Every record below is to be repeated exactly, with the pictures left out.

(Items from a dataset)
****
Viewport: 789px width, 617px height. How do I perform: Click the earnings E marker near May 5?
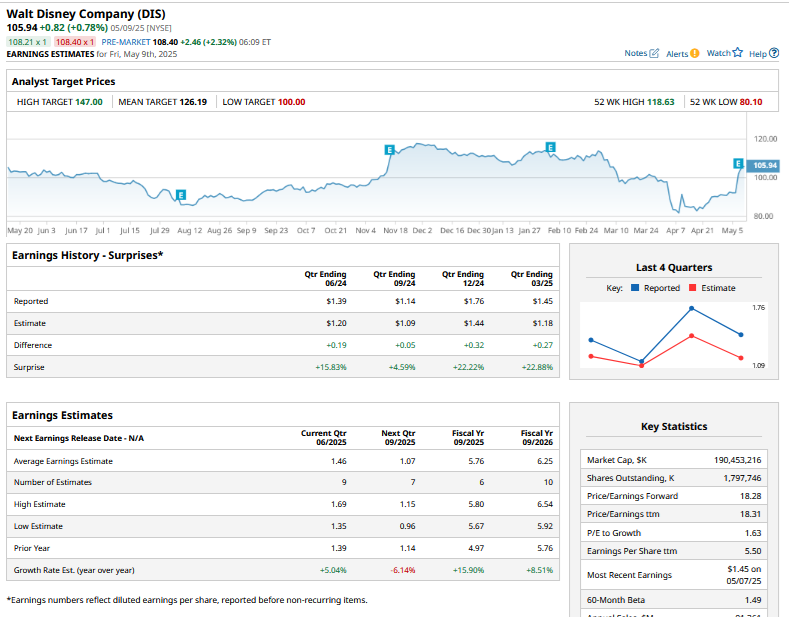click(738, 163)
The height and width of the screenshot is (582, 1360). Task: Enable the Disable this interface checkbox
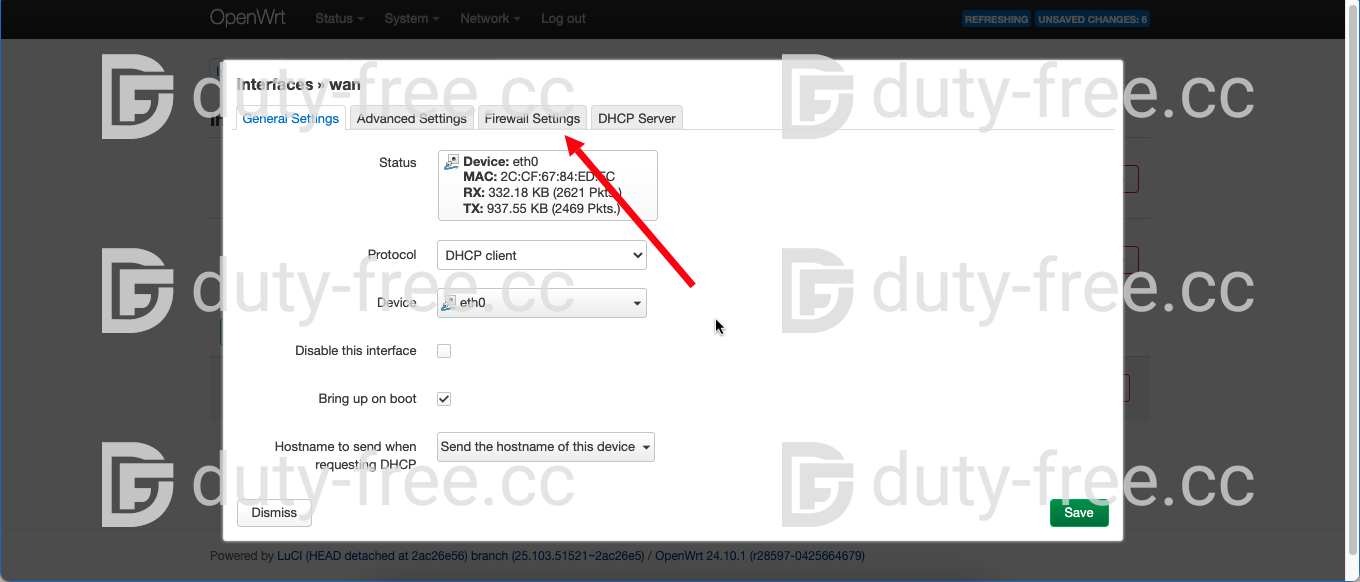click(x=444, y=351)
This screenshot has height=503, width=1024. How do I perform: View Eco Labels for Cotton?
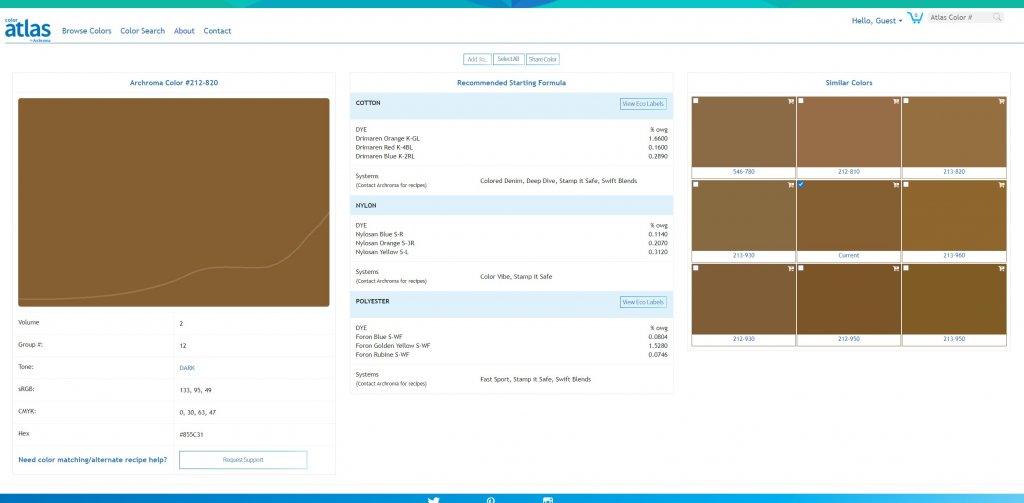[x=643, y=104]
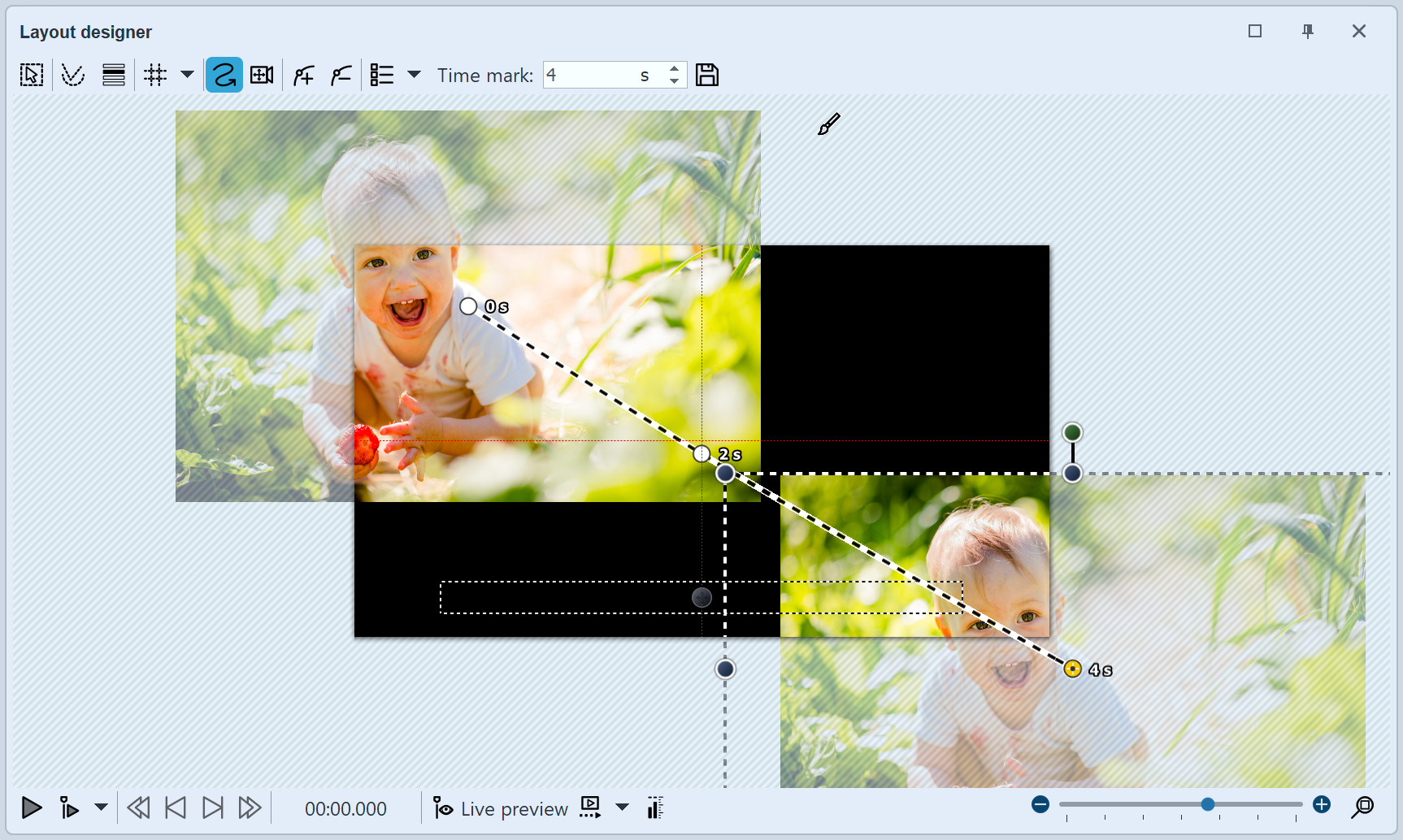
****
= ANSWER TO THIS TASK =
Viewport: 789px width, 617px height. How do I perform: Click the earnings E marker near May 5?
click(738, 163)
The height and width of the screenshot is (582, 1360). Task: Enable the Disable this interface checkbox
click(x=444, y=351)
This screenshot has height=503, width=1024. How do I perform: View Eco Labels for Cotton?
[x=643, y=104]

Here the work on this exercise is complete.